* **What to produce**
All entries are to be quoted exactly; the images stay out of the copy.
☆ ☆ ☆ ☆ ☆ ☆ ☆
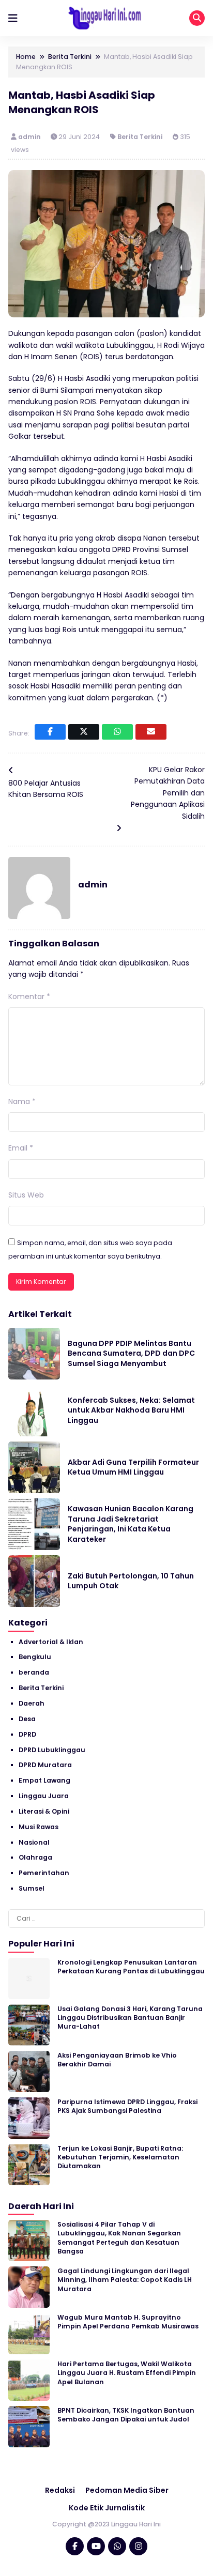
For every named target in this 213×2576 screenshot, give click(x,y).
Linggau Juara (44, 1795)
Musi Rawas (38, 1826)
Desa (27, 1718)
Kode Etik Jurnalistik (107, 2508)
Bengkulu (35, 1656)
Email (20, 1148)
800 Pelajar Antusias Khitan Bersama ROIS (45, 789)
☆ ☆ ☆ ☆ ☆ ☆ ☆
* **Written response**
For every named target in this 213×2576 screenshot, give click(x,y).
Linggau Juara (44, 1795)
Musi Rawas (38, 1826)
Desa (27, 1718)
Kode Etik Jurnalistik (107, 2508)
Bengkulu (35, 1656)
Email (20, 1148)
800 Pelajar Antusias Khitan Bersama ROIS (45, 789)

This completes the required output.